[[ Input material, beginning ]]

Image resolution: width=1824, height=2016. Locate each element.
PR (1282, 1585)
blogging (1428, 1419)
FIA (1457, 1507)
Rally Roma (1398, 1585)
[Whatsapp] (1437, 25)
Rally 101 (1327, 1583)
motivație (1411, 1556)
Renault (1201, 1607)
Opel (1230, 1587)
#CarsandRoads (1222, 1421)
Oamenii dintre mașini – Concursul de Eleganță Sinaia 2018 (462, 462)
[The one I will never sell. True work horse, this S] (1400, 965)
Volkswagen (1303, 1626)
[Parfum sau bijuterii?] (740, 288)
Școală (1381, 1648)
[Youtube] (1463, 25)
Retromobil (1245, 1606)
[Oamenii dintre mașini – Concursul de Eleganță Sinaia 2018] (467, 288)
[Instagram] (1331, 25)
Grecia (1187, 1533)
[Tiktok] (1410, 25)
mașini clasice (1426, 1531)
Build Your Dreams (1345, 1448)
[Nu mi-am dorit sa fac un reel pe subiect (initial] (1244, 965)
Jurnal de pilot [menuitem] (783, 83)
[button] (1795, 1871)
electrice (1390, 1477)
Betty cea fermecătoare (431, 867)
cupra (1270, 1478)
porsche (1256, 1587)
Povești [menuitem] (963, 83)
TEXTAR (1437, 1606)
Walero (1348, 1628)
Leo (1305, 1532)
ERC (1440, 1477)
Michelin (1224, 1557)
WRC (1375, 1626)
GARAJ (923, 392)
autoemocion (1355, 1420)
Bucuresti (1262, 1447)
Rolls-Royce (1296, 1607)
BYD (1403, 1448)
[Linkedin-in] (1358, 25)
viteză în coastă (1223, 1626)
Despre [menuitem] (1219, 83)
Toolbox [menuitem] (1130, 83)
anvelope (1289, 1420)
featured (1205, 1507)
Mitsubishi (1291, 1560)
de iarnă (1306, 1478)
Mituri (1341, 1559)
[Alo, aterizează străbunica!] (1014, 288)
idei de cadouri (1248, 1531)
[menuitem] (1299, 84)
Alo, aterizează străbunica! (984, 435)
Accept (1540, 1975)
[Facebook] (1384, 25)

[[ Input material, end ]]

Aim of the exercise: Search the records above for "aterizează". Copy each line where it is found.

Written reply:
[Alo, aterizează străbunica!] (1014, 288)
Alo, aterizează străbunica! (984, 435)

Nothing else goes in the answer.